Das sich nun Meta nennende Unter­nehmen Face­book möchte mit dem Ende der Gesichts­erken­nung in seinem sozialen Netz­werk Vertrauen schaffen. Nutzer werden nicht mehr auf Fotos oder Videos gekenn­zeichnet.

Das soziale Netz­werk Face­book gibt seine Gesichts­erken­nung für Fotos und Videos auf. Mit diesem Feature konnten Anwender bislang andere Personen in Bildern und Clips kenn­zeichnen. Im Zuge der Abschal­tung werden betref­fende Daten von über einer Milli­arde Menschen gelöscht. Als Begrün­dung nennt Face­book die große gesell­schaft­liche Sorge um die Privat­sphäre.

Ferner hätten Regu­lierer noch keine Regeln für die Tech­nologie entwi­ckelt. In anderen Berei­chen, etwa der Authen­tifi­zie­rung beim Einloggen oder der Geräte-Entsper­rung, will der Konzern die Arbeit an seiner Gesichts­erken­nung fort­führen.

Für die Privat­sphäre: Face­book stoppt Gesichts­erken­nung

Facebook bald ohne Gesichtserkennung Facebook bald ohne Gesichtserkennung
Meta
Daten sind für Face­book bares Geld, dass der Konzern dennoch auf eine Analy­sefunk­tion verzichtet, ist unge­wöhn­lich. Jerome Pesenti, Vize­prä­sident des Bereichs Künst­liche Intel­ligenz, teilte das Ende der Gesichts­erken­nung für Fotos und Videos in einem Blog­bei­trag mit.

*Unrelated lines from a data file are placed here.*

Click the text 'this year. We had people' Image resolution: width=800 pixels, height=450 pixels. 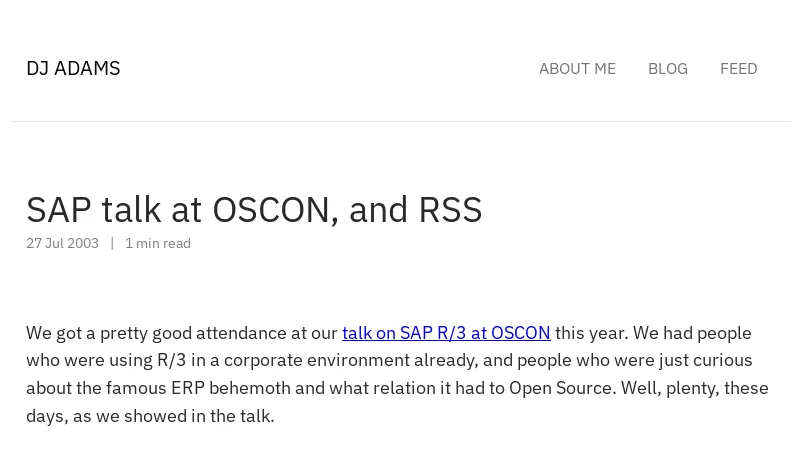click(653, 333)
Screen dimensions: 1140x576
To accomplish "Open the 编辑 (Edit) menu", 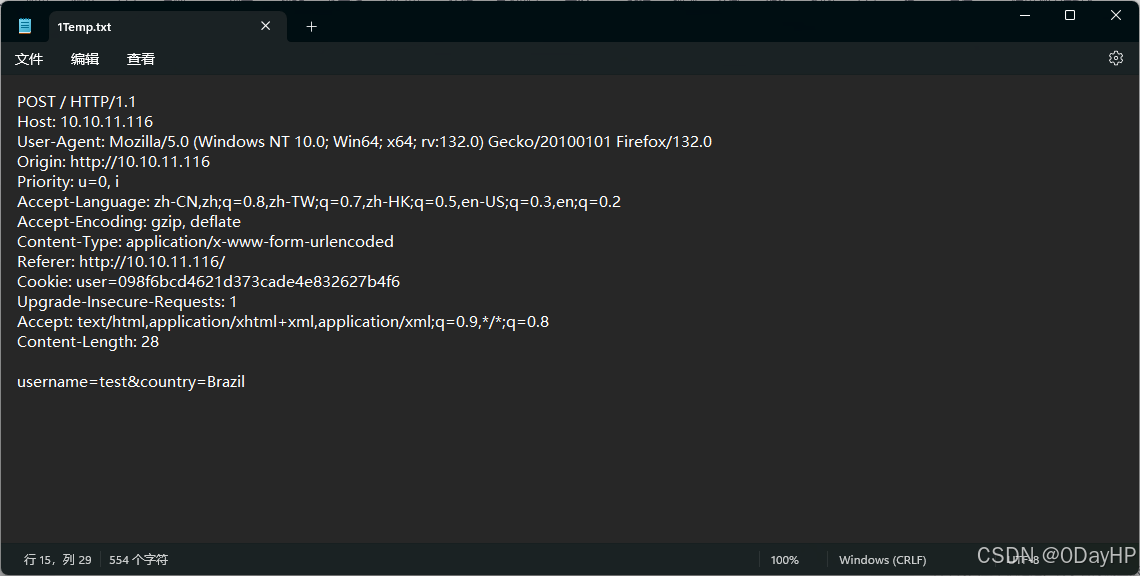I will click(x=85, y=59).
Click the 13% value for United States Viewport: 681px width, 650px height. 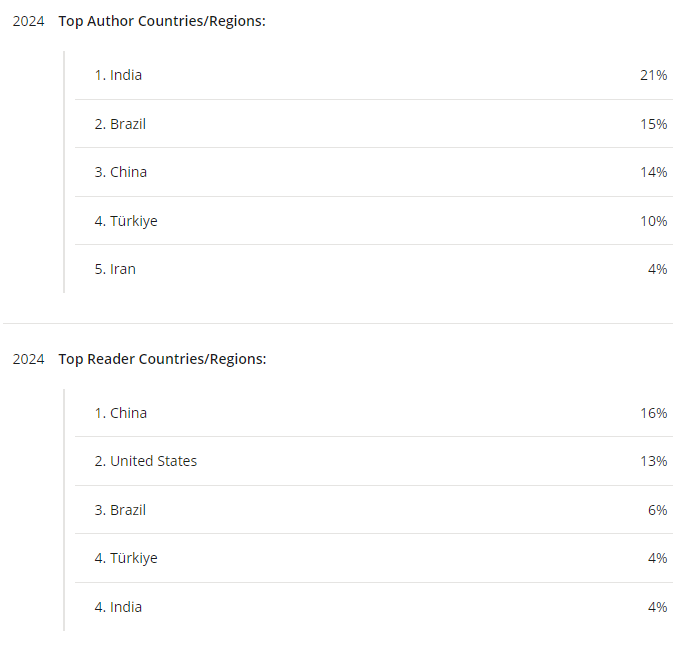653,461
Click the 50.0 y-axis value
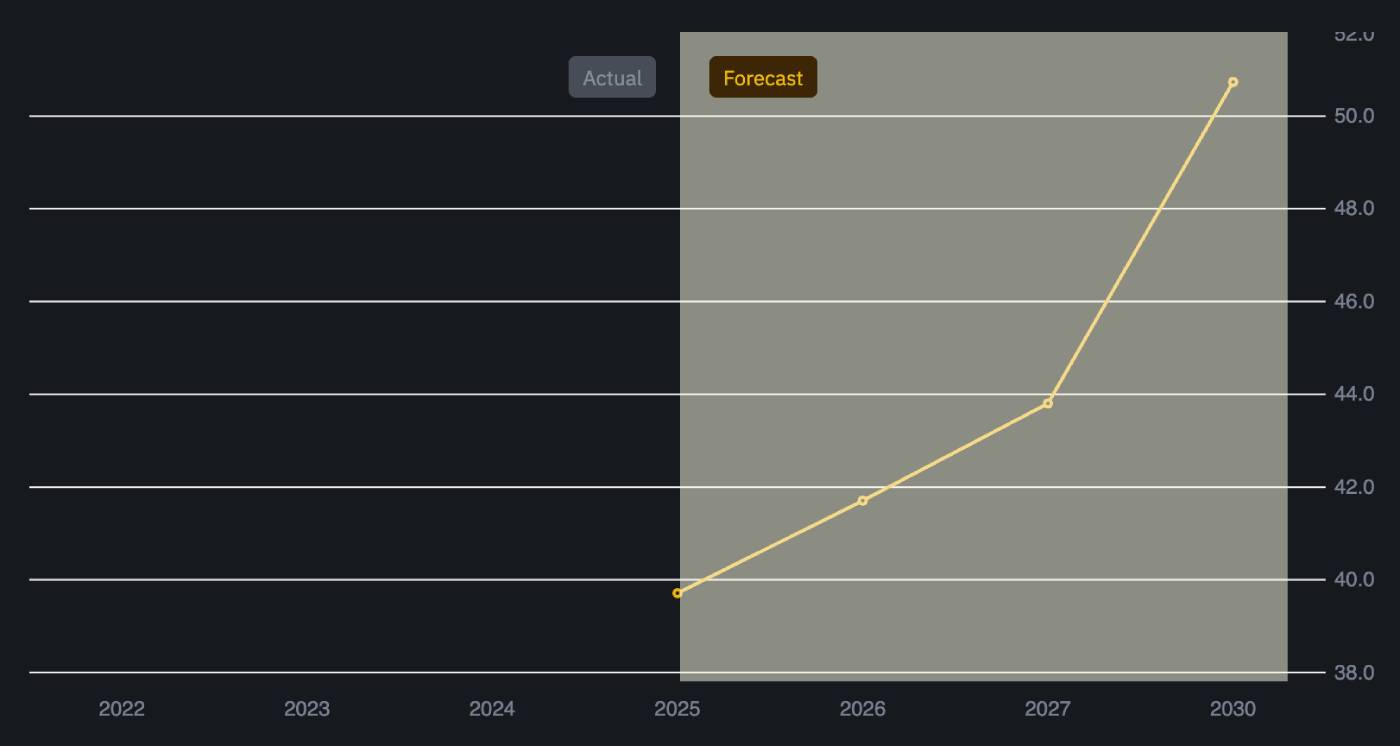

Man wird das System in den kommenden Wochen abschalten und Vorlagen von mehr als einer Milli­arde Nutzer löschen. Face­book musste die posi­tiven Einsatz­zwecke der Gesichts­erken­nung und die wach­senden Bedenken der Gesell­schaft hinsicht­lich Sicher­heit und Privat­sphäre gegen­ein­ander abwägen. Außerdem mangele es an Vorgaben der Regu­lierer.

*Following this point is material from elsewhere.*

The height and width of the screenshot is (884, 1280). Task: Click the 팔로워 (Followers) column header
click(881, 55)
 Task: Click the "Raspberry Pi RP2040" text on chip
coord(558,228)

Mehr als ein Drittel der täglich aktiven Nutzer hätten der Gesichts­erken­nung zuge­stimmt. Künftig wird es aber keine auto­mati­sche Iden­tifi­zie­rung mehr geben und alle Markie­rungen in bestehenden Bildern und Clips verschwinden. Entspre­chend entfallen auch Benach­rich­tigungen darüber, dass man in einem Foto oder Video von jemandem vertreten ist.

Wo wird die Gesichts­erken­nung weiterhin einge­setzt?

Für Menschen mit einer Sehbe­ein­träch­tigung ist der Wegfall der Gesichts­erken­nung eine schlechte Nach­richt. So erklärt Face­book, dass ein Screen­reader demnächst nur noch die Anzahl der Personen, aber keine Namen erkennen kann.

Als weitere Einsatz­gebiete für die Tech­nologie erwägt Face­book die Anmel­dung bei einem Account oder das Entsperren eines Geräts. An diesen Verfahren arbeitet das Entwick­ler­studio momentan. Dabei möchte Face­book großen Wert auf Trans­parenz legen. Die Abschaf­fung der Gesichts­erken­nung scheint ein weiterer Versuch zu sein, das eigene Image aufzu­polieren.

Mit der Umbe­nen­nung des Mutter­kon­zerns von Face­book zu Meta signa­lisierte das Unter­nehmen eine neue Marsch­rich­tung.